## START PROVIDED DATA

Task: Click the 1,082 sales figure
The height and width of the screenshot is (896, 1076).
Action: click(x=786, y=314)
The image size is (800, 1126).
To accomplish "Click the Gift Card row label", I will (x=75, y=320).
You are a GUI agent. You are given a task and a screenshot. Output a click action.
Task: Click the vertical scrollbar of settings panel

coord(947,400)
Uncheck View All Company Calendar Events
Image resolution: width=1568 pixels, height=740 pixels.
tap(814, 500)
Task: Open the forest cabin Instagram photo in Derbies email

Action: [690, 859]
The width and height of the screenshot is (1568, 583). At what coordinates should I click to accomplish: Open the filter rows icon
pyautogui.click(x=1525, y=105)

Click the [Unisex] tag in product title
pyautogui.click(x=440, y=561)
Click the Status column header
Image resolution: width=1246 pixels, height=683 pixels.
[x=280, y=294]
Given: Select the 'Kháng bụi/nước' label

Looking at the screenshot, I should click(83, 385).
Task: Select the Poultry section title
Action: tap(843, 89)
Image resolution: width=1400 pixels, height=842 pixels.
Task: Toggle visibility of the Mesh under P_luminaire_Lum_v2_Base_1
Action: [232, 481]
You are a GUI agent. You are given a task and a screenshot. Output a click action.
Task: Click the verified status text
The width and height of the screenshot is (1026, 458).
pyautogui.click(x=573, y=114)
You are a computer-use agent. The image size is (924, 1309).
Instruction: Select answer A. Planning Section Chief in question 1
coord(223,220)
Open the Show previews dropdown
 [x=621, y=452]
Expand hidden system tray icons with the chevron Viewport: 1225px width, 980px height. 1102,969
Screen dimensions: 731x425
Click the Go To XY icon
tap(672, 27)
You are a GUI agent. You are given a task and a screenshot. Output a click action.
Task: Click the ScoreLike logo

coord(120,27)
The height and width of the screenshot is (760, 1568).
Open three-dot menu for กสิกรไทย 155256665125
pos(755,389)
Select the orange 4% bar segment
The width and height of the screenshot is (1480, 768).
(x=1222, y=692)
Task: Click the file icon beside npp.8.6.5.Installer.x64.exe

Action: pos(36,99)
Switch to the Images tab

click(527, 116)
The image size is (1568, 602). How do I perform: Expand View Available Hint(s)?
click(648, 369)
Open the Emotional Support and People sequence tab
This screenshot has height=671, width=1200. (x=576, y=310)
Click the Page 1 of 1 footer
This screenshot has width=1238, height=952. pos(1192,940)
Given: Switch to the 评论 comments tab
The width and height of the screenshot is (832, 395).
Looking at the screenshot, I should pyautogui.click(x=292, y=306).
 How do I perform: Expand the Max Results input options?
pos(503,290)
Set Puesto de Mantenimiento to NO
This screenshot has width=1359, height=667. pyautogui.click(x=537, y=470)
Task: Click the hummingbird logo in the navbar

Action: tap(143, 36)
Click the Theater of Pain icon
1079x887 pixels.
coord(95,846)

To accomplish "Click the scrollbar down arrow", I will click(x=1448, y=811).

## END PROVIDED DATA

◆ REQUIRED TASK ◆
Rewrite the entries above as a numbered list, leaving out blank lines.

◆ TASK SOLUTION ◆
1. Task: Click the 1,082 sales figure
2. The height and width of the screenshot is (896, 1076).
3. Action: click(x=786, y=314)
4. The image size is (800, 1126).
5. To accomplish "Click the Gift Card row label", I will (x=75, y=320).
6. You are a GUI agent. You are given a task and a screenshot. Output a click action.
7. Task: Click the vertical scrollbar of settings panel
8. coord(947,400)
9. Uncheck View All Company Calendar Events
10. Image resolution: width=1568 pixels, height=740 pixels.
11. tap(814, 500)
12. Task: Open the forest cabin Instagram photo in Derbies email
13. Action: [690, 859]
14. The width and height of the screenshot is (1568, 583). At what coordinates should I click to accomplish: Open the filter rows icon
15. pyautogui.click(x=1525, y=105)
16. Click the [Unisex] tag in product title
17. pyautogui.click(x=440, y=561)
18. Click the Status column header
19. Image resolution: width=1246 pixels, height=683 pixels.
20. [x=280, y=294]
21. Given: Select the 'Kháng bụi/nước' label
22. Looking at the screenshot, I should click(83, 385).
23. Task: Select the Poultry section title
24. Action: tap(843, 89)
25. Image resolution: width=1400 pixels, height=842 pixels.
26. Task: Toggle visibility of the Mesh under P_luminaire_Lum_v2_Base_1
27. Action: [232, 481]
28. You are a GUI agent. You are given a task and a screenshot. Output a click action.
29. Task: Click the verified status text
30. The width and height of the screenshot is (1026, 458).
31. pyautogui.click(x=573, y=114)
32. You are a computer-use agent. The image size is (924, 1309).
33. Instruction: Select answer A. Planning Section Chief in question 1
34. coord(223,220)
35. Open the Show previews dropdown
36.  [x=621, y=452]
37. Expand hidden system tray icons with the chevron Viewport: 1225px width, 980px height. 1102,969
38. Screen dimensions: 731x425
39. Click the Go To XY icon
40. tap(672, 27)
41. You are a GUI agent. You are given a task and a screenshot. Output a click action.
42. Task: Click the ScoreLike logo
43. coord(120,27)
44. The height and width of the screenshot is (760, 1568).
45. Open three-dot menu for กสิกรไทย 155256665125
46. pos(755,389)
47. Select the orange 4% bar segment
48. The width and height of the screenshot is (1480, 768).
49. (x=1222, y=692)
50. Task: Click the file icon beside npp.8.6.5.Installer.x64.exe
51. Action: pos(36,99)
52. Switch to the Images tab
53. click(527, 116)
54. The image size is (1568, 602). How do I perform: Expand View Available Hint(s)?
55. click(648, 369)
56. Open the Emotional Support and People sequence tab
57. This screenshot has height=671, width=1200. (x=576, y=310)
58. Click the Page 1 of 1 footer
59. This screenshot has width=1238, height=952. pos(1192,940)
60. Given: Switch to the 评论 comments tab
61. The width and height of the screenshot is (832, 395).
62. Looking at the screenshot, I should pyautogui.click(x=292, y=306).
63.  How do I perform: Expand the Max Results input options?
64. pos(503,290)
65. Set Puesto de Mantenimiento to NO
66. This screenshot has width=1359, height=667. pyautogui.click(x=537, y=470)
67. Task: Click the hummingbird logo in the navbar
68. Action: tap(143, 36)
69. Click the Theater of Pain icon
70. 1079x887 pixels.
71. coord(95,846)
72. To accomplish "Click the scrollbar down arrow", I will click(x=1448, y=811).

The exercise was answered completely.